> **Action item**:
Please return each record below exactly, with nothing left out.

┌─ Records for processing

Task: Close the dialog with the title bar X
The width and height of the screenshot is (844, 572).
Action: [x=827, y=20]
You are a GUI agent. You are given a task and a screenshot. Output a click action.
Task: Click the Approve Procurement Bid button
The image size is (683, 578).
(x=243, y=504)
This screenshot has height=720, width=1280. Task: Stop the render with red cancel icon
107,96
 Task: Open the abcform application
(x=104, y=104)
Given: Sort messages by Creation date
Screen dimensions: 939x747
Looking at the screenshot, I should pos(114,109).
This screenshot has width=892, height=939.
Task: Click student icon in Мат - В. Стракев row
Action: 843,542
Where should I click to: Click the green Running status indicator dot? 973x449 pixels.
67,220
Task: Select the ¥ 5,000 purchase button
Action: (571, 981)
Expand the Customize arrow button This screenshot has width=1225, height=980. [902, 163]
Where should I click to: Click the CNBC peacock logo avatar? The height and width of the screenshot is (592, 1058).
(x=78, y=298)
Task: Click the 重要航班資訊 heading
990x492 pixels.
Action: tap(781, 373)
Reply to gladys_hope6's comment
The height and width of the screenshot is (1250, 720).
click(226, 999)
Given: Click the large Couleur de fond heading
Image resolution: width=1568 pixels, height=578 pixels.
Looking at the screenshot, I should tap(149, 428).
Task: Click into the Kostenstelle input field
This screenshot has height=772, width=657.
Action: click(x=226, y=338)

└─

> **Answer space**:
Task: Close the dialog with the title bar X
The width and height of the screenshot is (844, 572).
Action: [x=827, y=20]
You are a GUI agent. You are given a task and a screenshot. Output a click action.
Task: Click the Approve Procurement Bid button
The image size is (683, 578).
(x=243, y=504)
This screenshot has height=720, width=1280. Task: Stop the render with red cancel icon
107,96
 Task: Open the abcform application
(x=104, y=104)
Given: Sort messages by Creation date
Screen dimensions: 939x747
Looking at the screenshot, I should pos(114,109).
This screenshot has width=892, height=939.
Task: Click student icon in Мат - В. Стракев row
Action: 843,542
Where should I click to: Click the green Running status indicator dot? 973x449 pixels.
67,220
Task: Select the ¥ 5,000 purchase button
Action: (571, 981)
Expand the Customize arrow button This screenshot has width=1225, height=980. [902, 163]
Where should I click to: Click the CNBC peacock logo avatar? The height and width of the screenshot is (592, 1058).
(x=78, y=298)
Task: Click the 重要航班資訊 heading
990x492 pixels.
Action: tap(781, 373)
Reply to gladys_hope6's comment
The height and width of the screenshot is (1250, 720).
click(226, 999)
Given: Click the large Couleur de fond heading
Image resolution: width=1568 pixels, height=578 pixels.
Looking at the screenshot, I should tap(149, 428).
Task: Click into the Kostenstelle input field
This screenshot has height=772, width=657.
Action: click(x=226, y=338)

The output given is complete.